No quiso mirar nada más. El pasillo de las
herramientas, que otras veces le había resultado un refugio frente al
aburrimiento que le producían tantas estanterías repletas de productos
innecesarios, no tenía la luz ni los colores de siempre. Se dejó llevar, y
aunque su hija de vez en cuando, le dirigía una sonrisa tratando de levantarle
el ánimo y su esposa no se separaba de él, el tío Buscabeatas solo
quería salir de allí lo antes posible.
Estaban ya en la cola de las cajas cuando la
responsable de la tienda se les acercó otra vez y les dijo:
-
Perdonen, no se asusten, ¿Podría hablar un
momento con ustedes? Es que quiero comentarles algo. Si les parece, acompáñenme
al despacho.
Manuela la miró con semblante serio:
-
Pero...
-
No es nada, no se preocupe. Vengan
conmigo. Dejaremos el carro aquí, en esta caja vacía. Mi compañera le echará un
ojo.
Enseguida llegaron al despacho y, ya solos, la
responsable de la tienda les dijo:
-
Verá usted, Señor, me ha impresionado
mucho la reacción que ha tenido frente a las calabazas que usted mismo cosechó.
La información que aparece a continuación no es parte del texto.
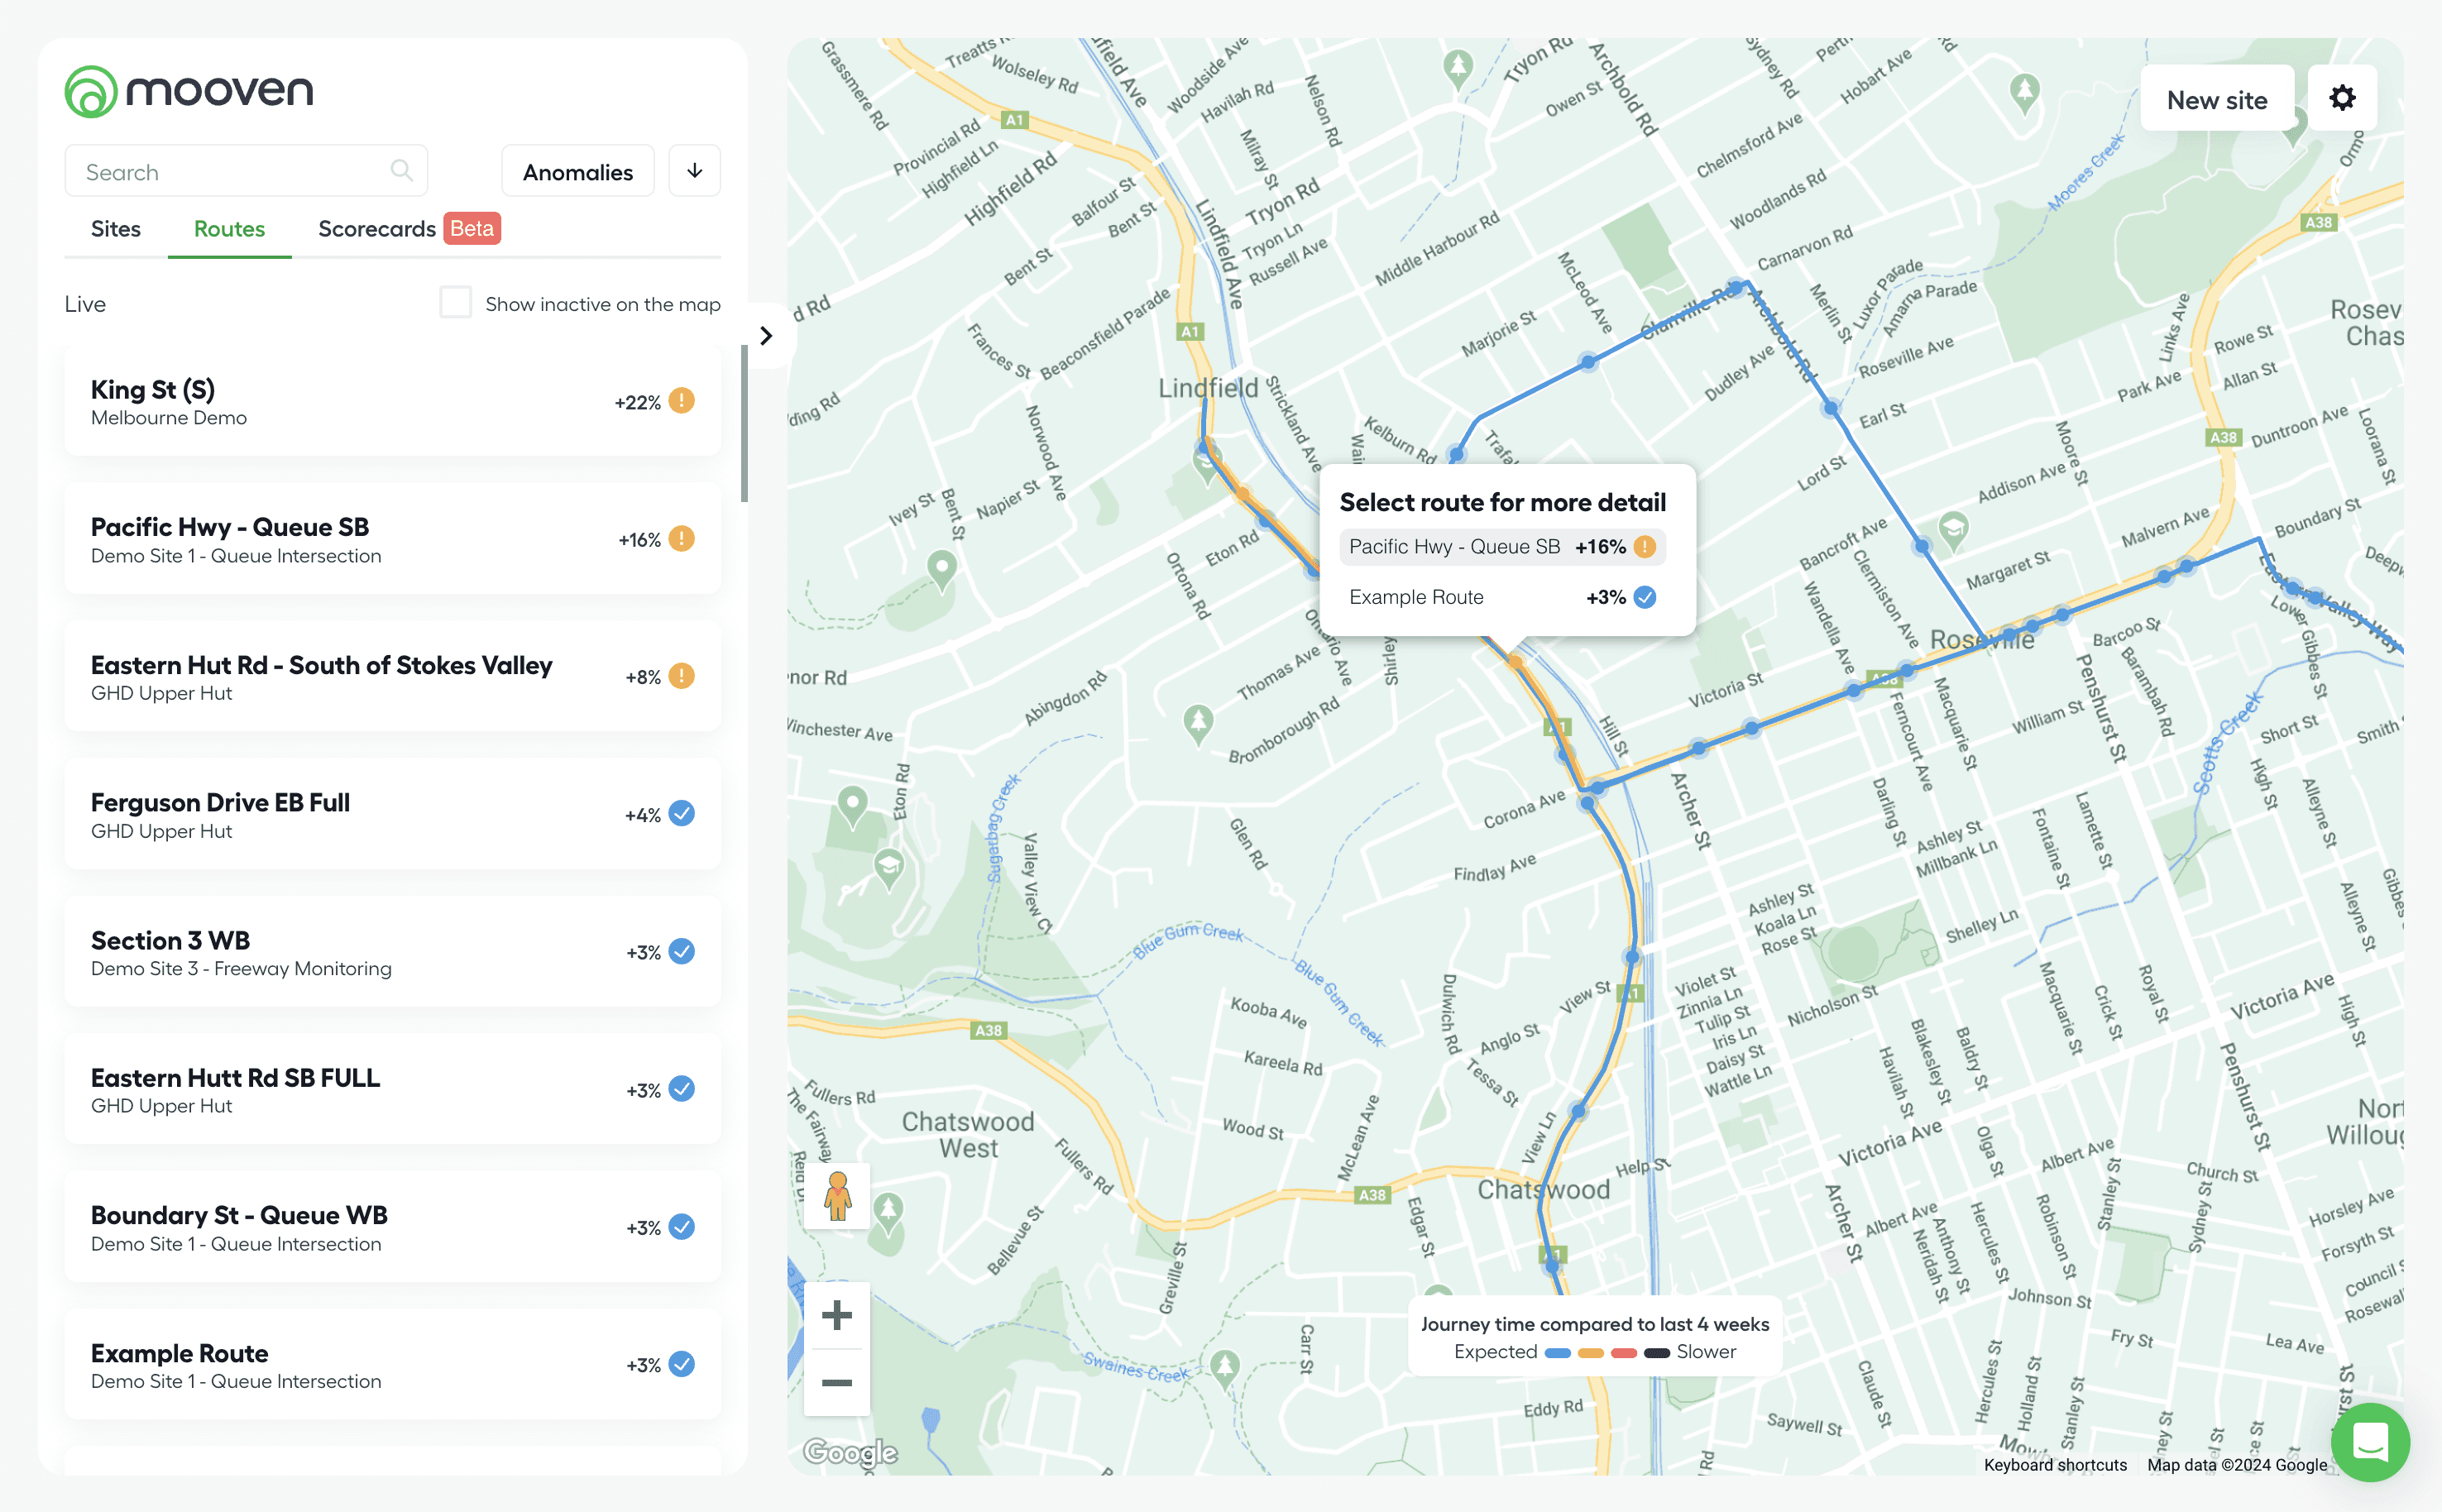Screen dimensions: 2442x1512
Task: Click the orange legend color swatch
Action: (1590, 1353)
Porque... son las suyas, ¿no?
-
Claro que sí. -dijo
el tío Buscabeatas y, sacando un arrugado papel del bolsillo, añadió- Aun
tengo el albarán de la venta. Puede comprobar que los datos son los mismos que
los de las etiquetas de las cajas donde están.
-
Está claro, no se preocupe,
-continuó la responsable-. Pues bien, la verdad sea dicha, los clientes que
las compran celebran la dulzura y la calidad de sus calabazas y, aunque no
tendríamos por qué, lo he consultado con mis superiores y hemos decidido
compensarle un tanto el precio tan bajo que recibió por ellas. - Y añadió
mostrando una leve sonrisa- Para que “no sienta que le han robado”.
El tío Buscabeatas, su mujer y su hija
quedaron perplejos. No sabían que responder. Finalmente dieron las gracias por
la justa retribución que recibieron y regresaron a casa bromeando y repletos de
alegría.
Aun así, cuando se tranquilizó, el tío Buscabeatas
se dijo:
-
Esta historia no tendría que haberse
contado. Los agricultores tendríamos que recibir un precio justo por nuestros
productos. Si fuera así, nada de esto hubiera ocurrido.